LOL! You're right on all accounts!!
1. That's just what I wanted to hear about malt and hops. You've helped me decide, I'm going to add 500g of LDME. I might still do an infusion at flame out just for a bit of extra aroma and maybe a bit more flavour. (I'm amazed by the difference even a simple infusion has made to my brews since I've started using them)
2. I wanted this brew to have a higher ABV because my last few have been a little lower so using LDME and the BE1 will give me that light malt flavour and a higher alcohol content.
3. I normally like kits with deeper flavour but I do also like some lighter style beers and so does my wife. If I can get the Minister for War and Finances on side, I've got more scope for experimenting with other brews in future ;) (I've already visited the LHBS and drooled at all the kits I wanna make in the future!)

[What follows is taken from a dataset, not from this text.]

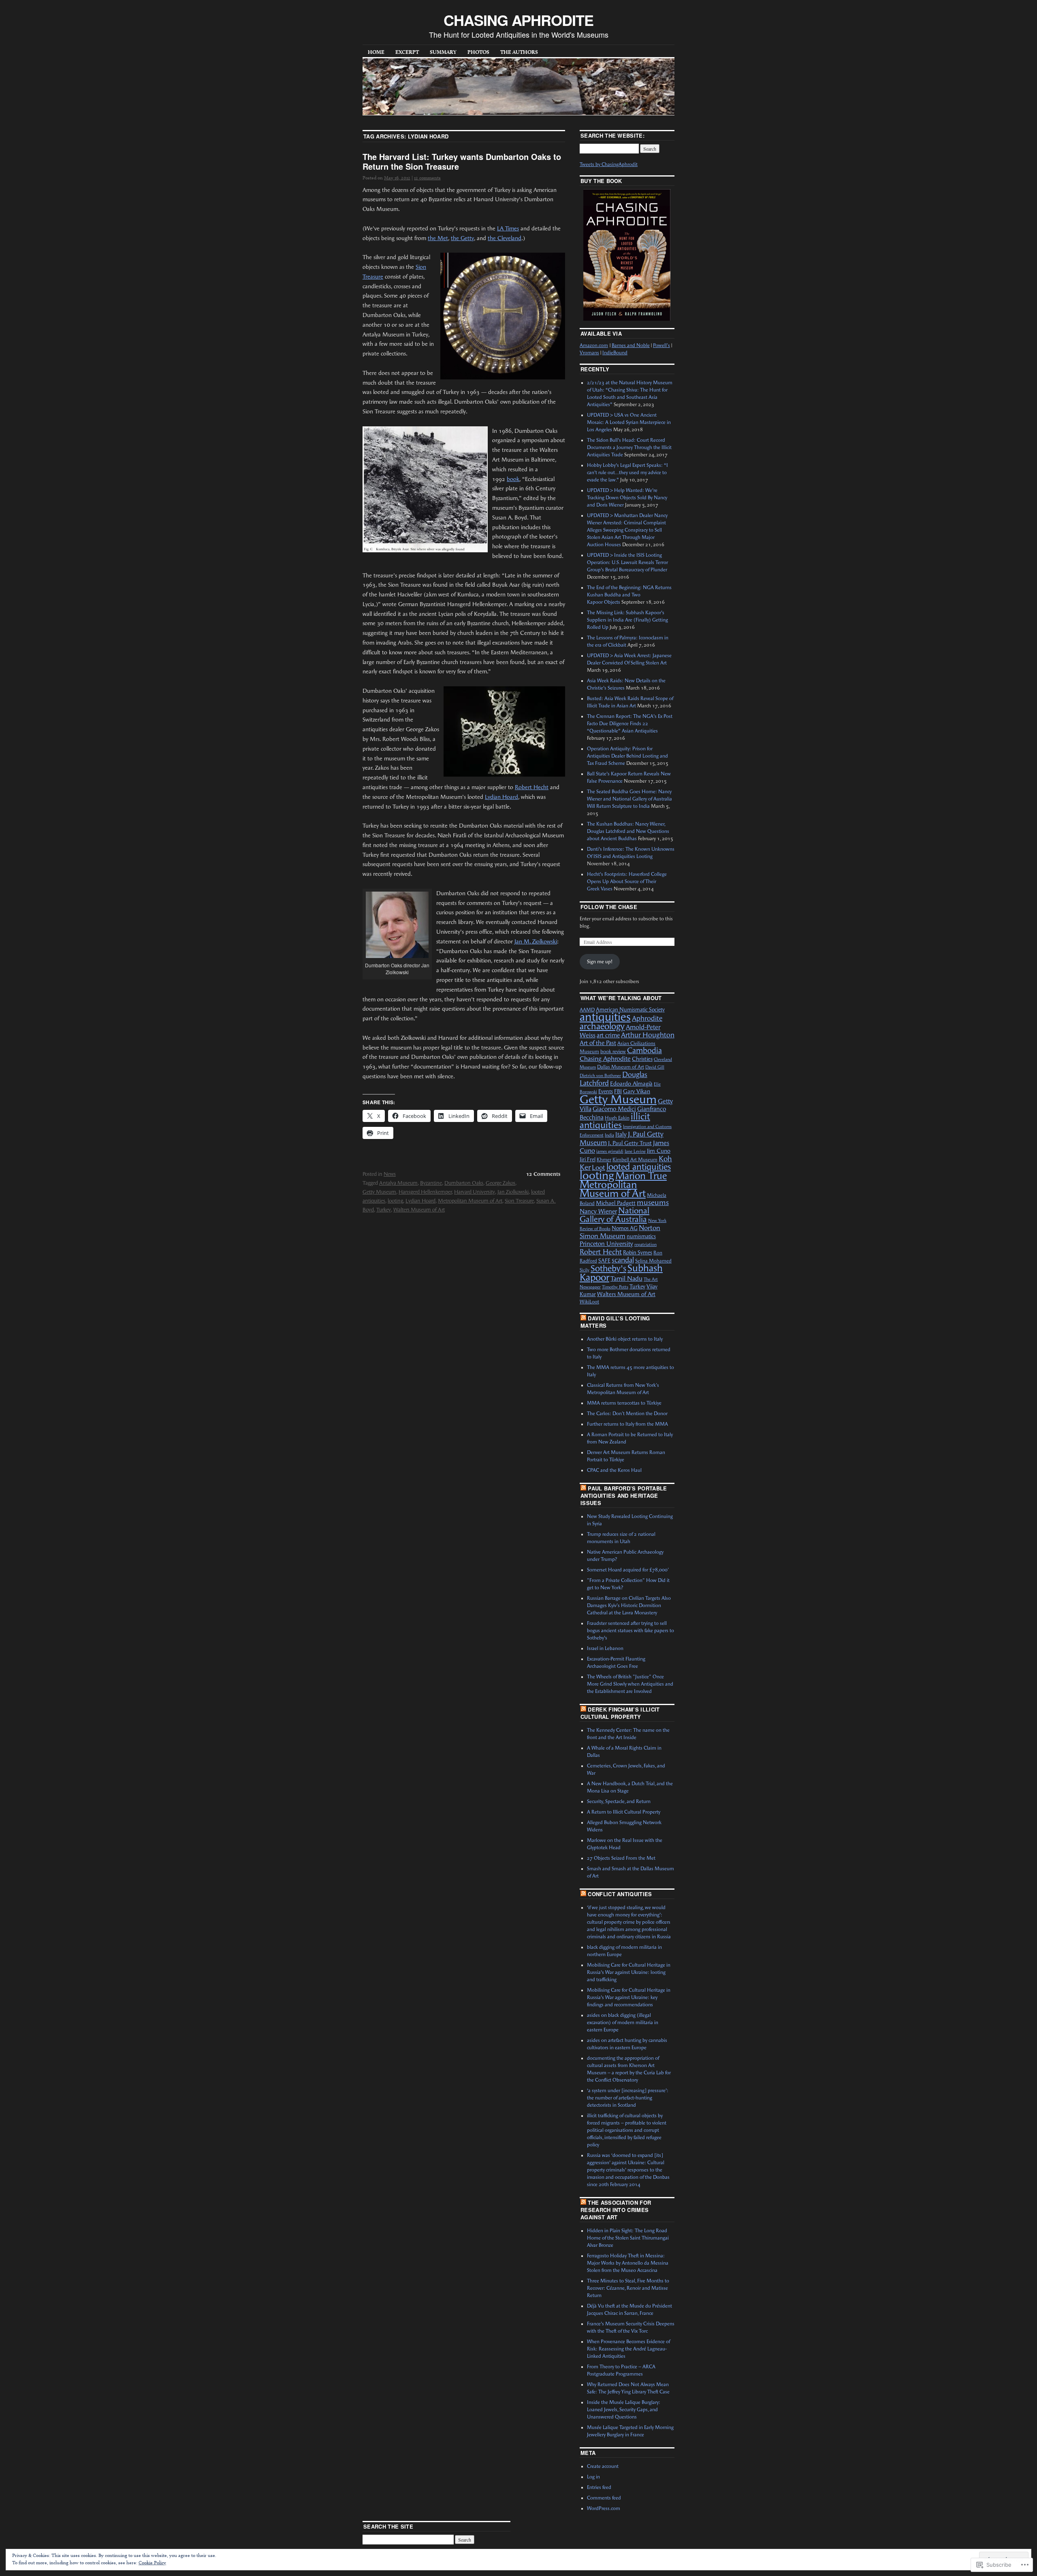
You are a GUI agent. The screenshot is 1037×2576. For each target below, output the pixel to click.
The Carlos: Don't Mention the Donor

I'm impressed Robbo, I've only made a few posts and you've already picked my tastes pretty well!

Cheers!
Jono.
 
How long should the CCB be left for before drinking?


The short answer is: as long as you can resist the temptation to drink it.

At least a month, two if possible. I took one of my best brews for drinking with a very experienced brewer,
something I made last year with 6 months bottle aging, and the response, was 'Shame to drink such a young beer so early.'

Get more bottles, make plenty of stock so you can store it and drink nicely aged beer.